WHAT NEEDS TO BE DONE: Please return every line from the entries that has the string "agent" in it.

++++ DATASET ENTRIES ++++

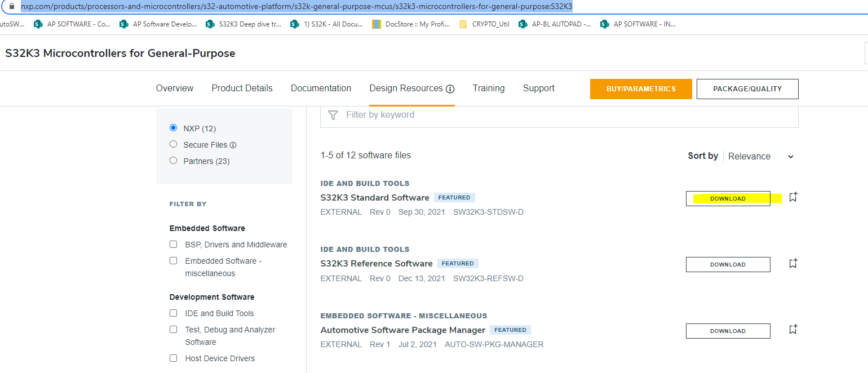
Task: Bookmark the Automotive Software Package Manager entry
Action: 793,329
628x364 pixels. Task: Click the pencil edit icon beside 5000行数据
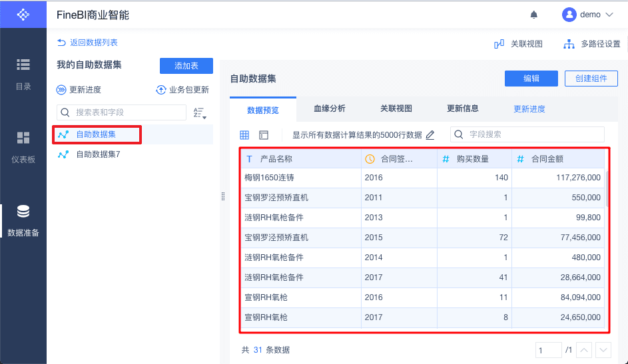click(430, 135)
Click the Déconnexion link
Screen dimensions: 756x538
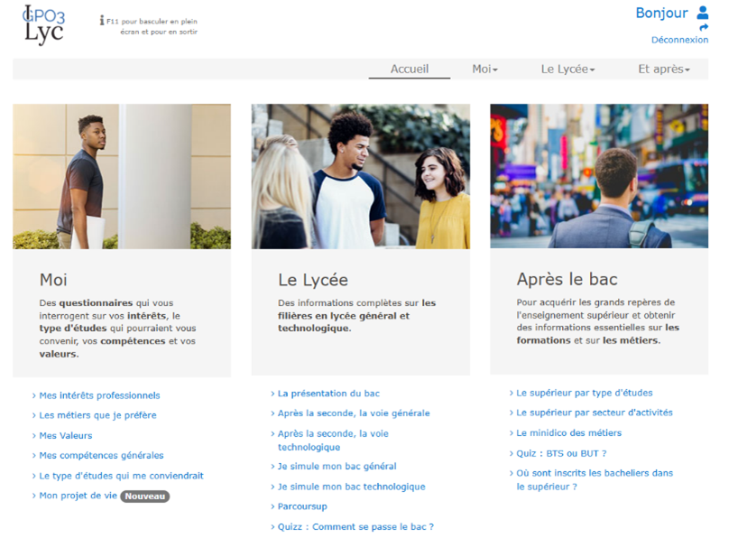click(x=679, y=40)
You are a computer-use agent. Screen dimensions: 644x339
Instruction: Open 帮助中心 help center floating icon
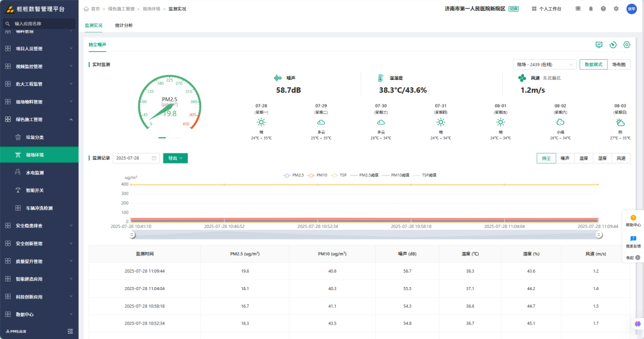(x=633, y=221)
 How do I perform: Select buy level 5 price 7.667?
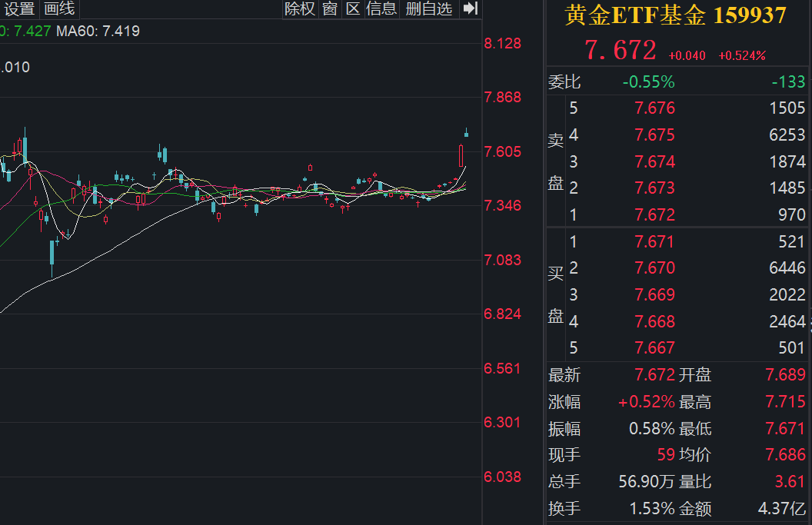coord(654,348)
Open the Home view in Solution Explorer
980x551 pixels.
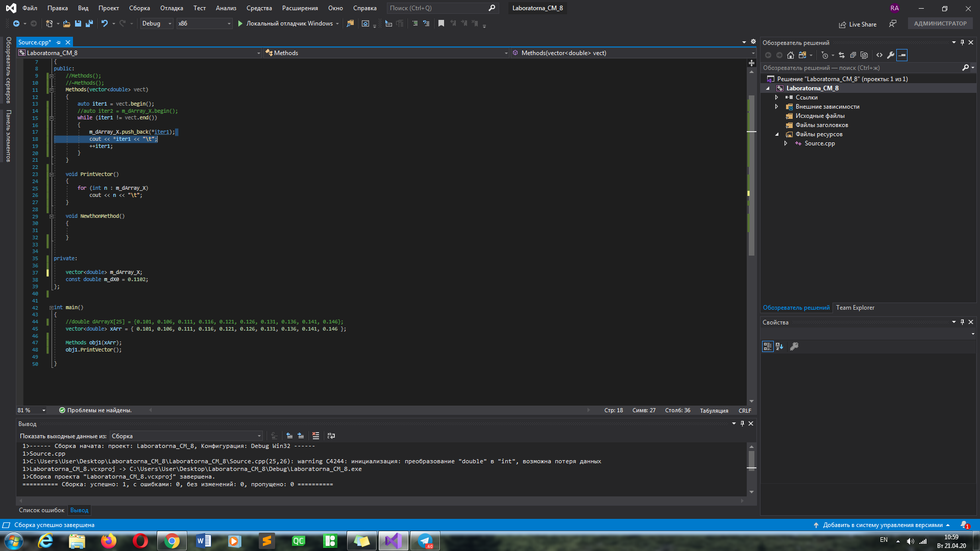(x=791, y=55)
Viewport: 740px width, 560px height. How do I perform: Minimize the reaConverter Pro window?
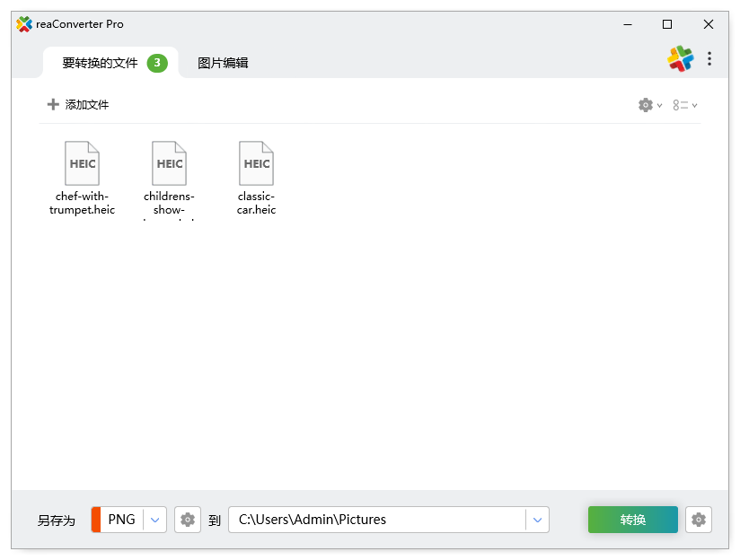point(626,24)
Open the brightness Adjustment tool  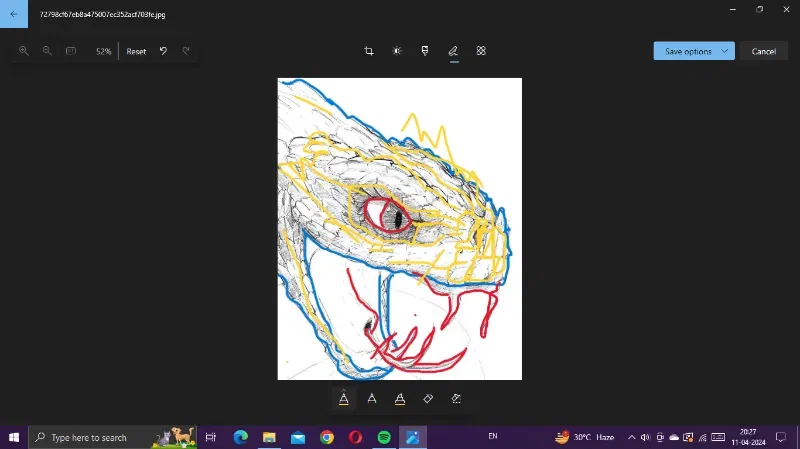click(x=397, y=51)
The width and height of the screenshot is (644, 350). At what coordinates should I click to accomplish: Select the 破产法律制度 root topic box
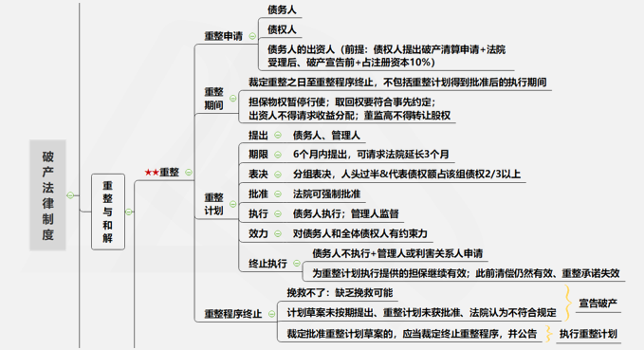coord(47,195)
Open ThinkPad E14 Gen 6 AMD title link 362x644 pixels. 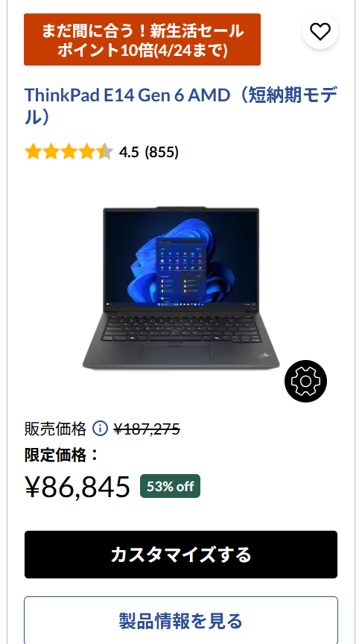click(x=181, y=106)
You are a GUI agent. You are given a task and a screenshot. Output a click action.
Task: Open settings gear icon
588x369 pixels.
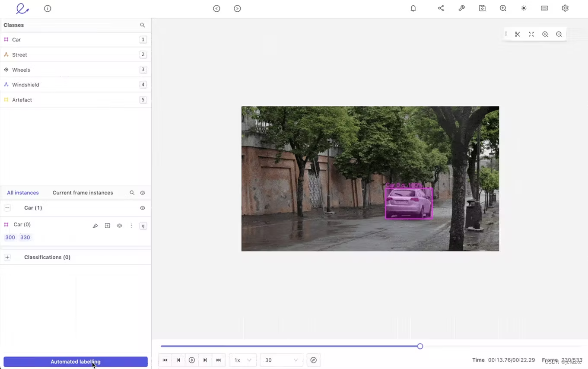[565, 8]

++++

TASK OUTPUT:
You are a computer-use agent. Screen dimensions: 644x339
You are a GUI agent. You are given a task and a screenshot. Output a click action.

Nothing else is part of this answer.